Через год, через десять лет, а может, и через всю тысячу — кто же его разберёт?
Может, Эйс тогда будет взрослым и ворчливым, с усами бело-серыми да прищуром всё равно янтарным, хитрым, смешным. Или мелким он будет, мальчишкой с глазами голубыми да гривой спутанной-зачёсанной-ячменной — не важно ведь.
Важно, что Луффи его узнает. По веснушкам невидимым, по теплу в искрящихся пальцах, по улыбке снисходительной, в сердце-душу-кости въевшейся. И Эйс…
Эйс его тоже узнает.
И тогда…
Тогда, наверное, повалит бело-белый снег, даже если вокруг останется плавиться лето, и прохожие с удивлением поднимут лица, станут ловить светлый пух на ладони, потерянно озираться, бегать, суетиться, кому-то кричать, куда-то спешить, как они извечно делать любят. Весь мир перевернётся, завертится белкой рыжей в колесе зачарованном: витрины улыбками оживших манекенов раскрасятся, флаги-паруса по ветру затрепещут, птицы залают, собаки-коты зачирикают, поморниками-буревестниками зайдутся, а они вот…
Обниматься станут. Крепко-крепко, до самых костей чтобы, до крови, до души родной, в ладонях стиснутой.
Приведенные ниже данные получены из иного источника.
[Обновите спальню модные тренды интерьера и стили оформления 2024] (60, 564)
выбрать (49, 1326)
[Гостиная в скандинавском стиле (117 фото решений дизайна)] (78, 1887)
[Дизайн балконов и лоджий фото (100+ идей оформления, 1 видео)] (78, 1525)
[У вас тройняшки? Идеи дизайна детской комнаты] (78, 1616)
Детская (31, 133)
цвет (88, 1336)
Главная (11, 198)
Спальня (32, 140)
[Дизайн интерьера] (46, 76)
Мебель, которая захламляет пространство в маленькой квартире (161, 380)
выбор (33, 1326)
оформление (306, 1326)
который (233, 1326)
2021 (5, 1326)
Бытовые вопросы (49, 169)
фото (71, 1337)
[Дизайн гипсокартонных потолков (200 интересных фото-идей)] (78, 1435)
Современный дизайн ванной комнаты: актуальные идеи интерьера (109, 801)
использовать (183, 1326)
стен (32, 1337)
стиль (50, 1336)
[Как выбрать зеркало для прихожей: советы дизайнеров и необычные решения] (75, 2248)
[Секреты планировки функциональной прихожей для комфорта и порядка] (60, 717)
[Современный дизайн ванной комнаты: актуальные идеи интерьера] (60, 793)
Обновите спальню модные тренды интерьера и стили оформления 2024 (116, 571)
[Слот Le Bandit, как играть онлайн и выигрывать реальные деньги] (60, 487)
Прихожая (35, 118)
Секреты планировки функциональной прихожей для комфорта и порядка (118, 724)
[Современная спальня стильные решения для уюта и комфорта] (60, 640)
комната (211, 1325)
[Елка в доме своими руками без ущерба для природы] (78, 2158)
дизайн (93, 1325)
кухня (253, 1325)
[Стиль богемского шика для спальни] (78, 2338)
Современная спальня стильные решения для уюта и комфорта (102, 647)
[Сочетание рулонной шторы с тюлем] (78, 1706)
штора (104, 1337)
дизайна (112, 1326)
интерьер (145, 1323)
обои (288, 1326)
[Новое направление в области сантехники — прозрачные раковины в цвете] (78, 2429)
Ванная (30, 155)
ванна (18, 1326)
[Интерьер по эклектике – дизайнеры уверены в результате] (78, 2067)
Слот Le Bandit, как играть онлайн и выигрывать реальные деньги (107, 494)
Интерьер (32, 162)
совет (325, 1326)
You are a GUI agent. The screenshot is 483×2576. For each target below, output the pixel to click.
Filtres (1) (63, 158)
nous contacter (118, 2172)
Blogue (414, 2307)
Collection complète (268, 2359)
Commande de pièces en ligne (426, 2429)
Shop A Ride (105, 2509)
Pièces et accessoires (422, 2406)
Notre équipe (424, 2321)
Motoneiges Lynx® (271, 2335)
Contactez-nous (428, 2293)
И смеяться станут — долго, упоительно, распугивая брызги, зевак и ржущих конями пшеничных ворон.
И старик-ребёнок Эйс по затылку ему даст, прикрикнет, подбородок вздёрнет, улыбнётся тепло, снисходительно, как лишь он и умеет, а Луффи…
Луффи реветь станет, хохотать, на шею бросаться, всеми руками-ногами удерживать, стискивать, к себе прижимать. Чтобы уже всё, чтобы не ушёл никуда опять, чтобы не упорхнул обратно к павлину-черепахе, чтобы-чтобы-чтобы.
Поэтому…
Поэтому однажды, когда вместо соломенной шляпы на лохматой чернявой макушке загорится такая же соломенная корона, он, капитан-среди-капитанов, во что бы то ни стало отыщет способ подняться в небо: выше Скайпии, выше облаков, выше звёзд трезвонных, чтобы с Богом-черепахой потолковать, поторопить, клетку резную, с прутьями железными, распахнуть.
А не захочет отдавать по-хорошему — так на то он, Луффи, и пират.
Силой, значит, заберёт, украдёт, под самое сердце, под плащ капитанский спрячет.
На свободу птицу пламенную, родную, навсегда любимую выпустит.
И ждать будет, когда же пути-дороги их пересекутся, когда ладонь знакомая на затылок упадёт, когда по спине озноб от веснушек рыжих-рыжих пробежится, когда…
Заулыбаются они, манекены пластиковые.
И вороны тоже загавкают.
И снег, белый-белый птичий снег, жарким летним полднем посыпется.
========== Не плачь ==========
— Не плачь, — просит Эйс.
Просит, улыбается, лбом ко лбу прижимается, чёлку лохматую, дождём-слезами намоченную, с глаз зарёванных убирает: чёлка между тем длинная, смоляная, отросла совсем; подстричь бы надо, да только Луффи о таких вещах не задумывается, а Эйс…
Эйсу и так нравится.
— Не плачь же, мелкий… — повторяет, шепчет на ухо, губами тёплыми, как каштаны дымные, запечённые, прикасается. Целует — невесомо и легонько, в самый краешек, самый кончик розовый, ссадинами-царапинами изукрашенный. — Мужики ведь не плачут…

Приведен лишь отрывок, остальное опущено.